▶ _The task_
Could you give back every record below exactly, leaving out the pictures?

▶ _The input_
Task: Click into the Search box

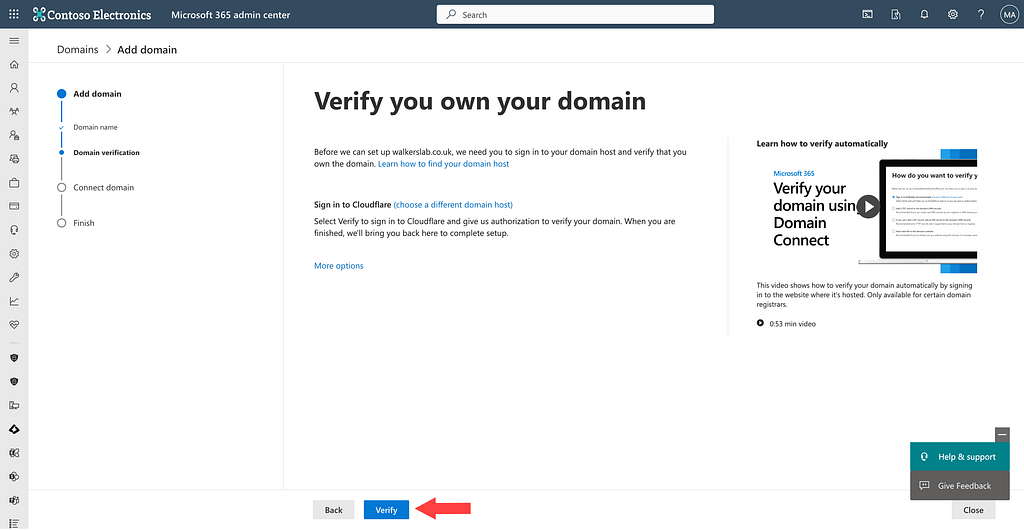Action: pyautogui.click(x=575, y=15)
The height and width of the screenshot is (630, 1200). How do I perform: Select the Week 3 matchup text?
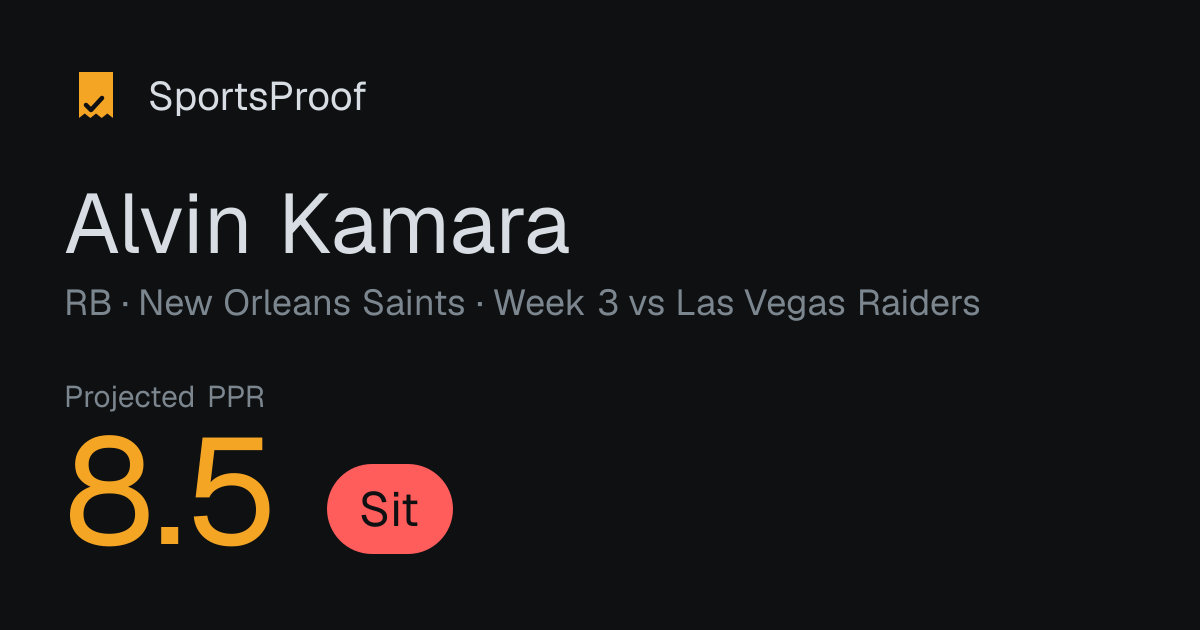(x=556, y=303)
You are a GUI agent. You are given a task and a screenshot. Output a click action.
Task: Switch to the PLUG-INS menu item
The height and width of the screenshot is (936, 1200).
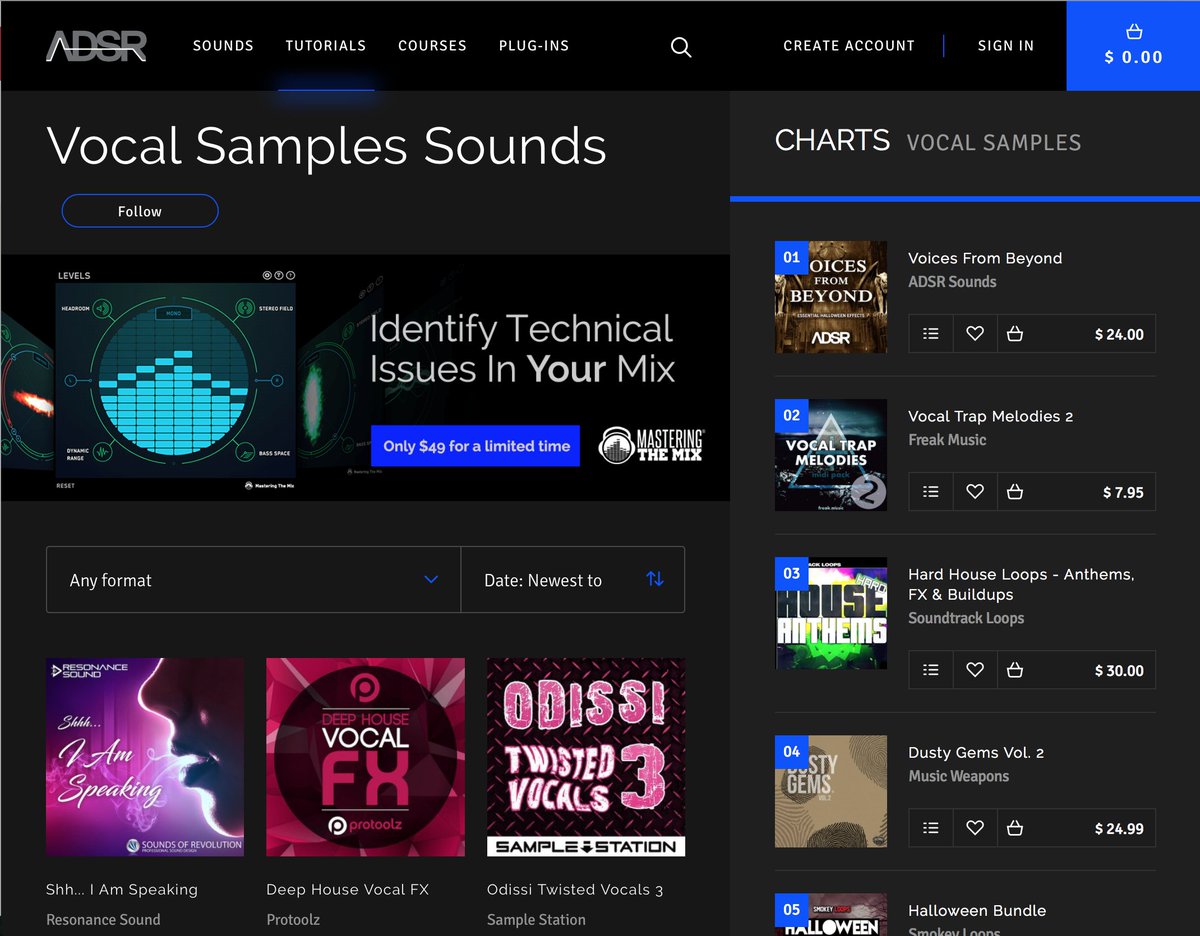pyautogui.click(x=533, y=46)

▶ _Output for this task_
Task: Click into the Search box

Action: pyautogui.click(x=575, y=15)
The height and width of the screenshot is (630, 1200). How do I perform: Select the Week 3 matchup text?
(x=556, y=303)
You are a GUI agent. You are given a task and a screenshot. Output a click action.
Task: Switch to the PLUG-INS menu item
The height and width of the screenshot is (936, 1200).
pyautogui.click(x=533, y=46)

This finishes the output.